Un rebus la formazione del prossimo governo. Il pallino passerà nelle mani del presidente Sergio Mattarella, che dovrà inventarsi qualcosa per evitare mesi di impasse istituzionale. L’ipotesi di larghe intese tra centro-destra e PD, ad esempio, se numericamente sarebbe pure perseguibile, politicamente porrebbe un doppio problema: come farebbe il partito di Renzi a sostenere un premier leghista e come si potrebbero escludere dall’esecutivo i grillini, veri vincitori di questa tornata?

E’ certo che con questi numeri non si potrà governare facilmente, ma nemmeno tornare al voto. Troppo deboli PD e Forza Italia per permettersi avventure elettorali potenzialmente fatali. E allora, bisognerà trovare una qualche formula che consenta ai vincitori di andare al governo e ai perdenti di appoggiarli, perché se alla vigilia delle elezioni si parlava di larghe intese per dipingere scenari di accordo tra Renzi e Berlusconi, adesso è chiaro, invece, che queste passeranno necessariamente per Lega e/o M5S. Brutta fine per il Nazareno, che dovrà barcamenarsi tra l’opposizione dura e pura da un lato o la prospettiva ancora più tragica di sostenere un esecutivo a guida Salvini o uno con Di Maio premier dall’altro.

Sconfitta l’Europa, spira un’aria “trumpiana”

E a Bruxelles ci saranno musi piuttosto lunghi stamattina, se è vero che gli italiani, da Lampedusa a Trieste, hanno inviato alle istituzioni europee un enorme “vaffa”, che si colora di giallo al sud e di verde al centro-nord. Può sorridere il presidente americano Donald Trump, che da qualche ora può contare su un’Italia geopoliticamente passata in campo anti-tedesco, un sogno a cui alla Casa Bianca forse nemmeno credevano più di tanto e che si è rivelato realtà.
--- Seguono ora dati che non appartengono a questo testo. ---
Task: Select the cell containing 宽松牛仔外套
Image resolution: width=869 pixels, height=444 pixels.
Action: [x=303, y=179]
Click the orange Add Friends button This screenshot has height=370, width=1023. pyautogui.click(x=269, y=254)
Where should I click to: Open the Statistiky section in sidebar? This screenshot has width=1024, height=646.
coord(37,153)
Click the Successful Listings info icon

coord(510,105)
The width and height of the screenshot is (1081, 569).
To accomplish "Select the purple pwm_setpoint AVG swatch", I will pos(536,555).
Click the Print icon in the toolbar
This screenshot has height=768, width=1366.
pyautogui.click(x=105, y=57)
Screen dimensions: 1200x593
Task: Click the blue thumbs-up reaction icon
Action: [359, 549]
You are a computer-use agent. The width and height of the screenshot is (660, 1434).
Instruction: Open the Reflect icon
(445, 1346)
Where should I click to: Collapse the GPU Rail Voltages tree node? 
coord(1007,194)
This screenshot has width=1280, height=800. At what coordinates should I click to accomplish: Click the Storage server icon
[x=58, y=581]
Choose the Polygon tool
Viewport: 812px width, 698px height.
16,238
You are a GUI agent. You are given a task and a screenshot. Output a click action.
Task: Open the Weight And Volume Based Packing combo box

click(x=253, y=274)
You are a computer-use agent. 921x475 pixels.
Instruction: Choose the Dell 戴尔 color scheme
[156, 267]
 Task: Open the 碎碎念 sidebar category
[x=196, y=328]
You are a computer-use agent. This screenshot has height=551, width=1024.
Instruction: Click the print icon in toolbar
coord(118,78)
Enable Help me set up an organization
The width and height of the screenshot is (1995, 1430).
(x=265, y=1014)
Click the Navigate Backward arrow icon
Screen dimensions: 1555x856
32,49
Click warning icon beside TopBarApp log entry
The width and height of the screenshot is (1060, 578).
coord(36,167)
Quanto ai mercati, i segnali non appaiono devastanti. Tokyo ha chiuso poco fa in calo, ma senza percentuali drammatiche (-0,66%), mentre il cambio euro-dollaro si mostra stabile e l’oro non sale affatto, restando a 1.325 dollari l’oncia. Nessuna corsa ai beni rifugio, quindi, né “sell-off” ai danni della moneta unica, forse grazie alla vittoria di larga misura dei “sì” all’accordo con la cancelliera Angela Merkel tra iscritti e dirigenti socialdemocratici, annunciata nella giornata di ieri. Se la Germania ritrova, pertanto, una minima prospettiva di stabilità istituzionale, l’Italia la perde. E comunque vada, bisognerà fare i conti con sentimenti anti-establishment ed euro-scettici. L’aria a Roma è cambiata di brutto e in poche ore.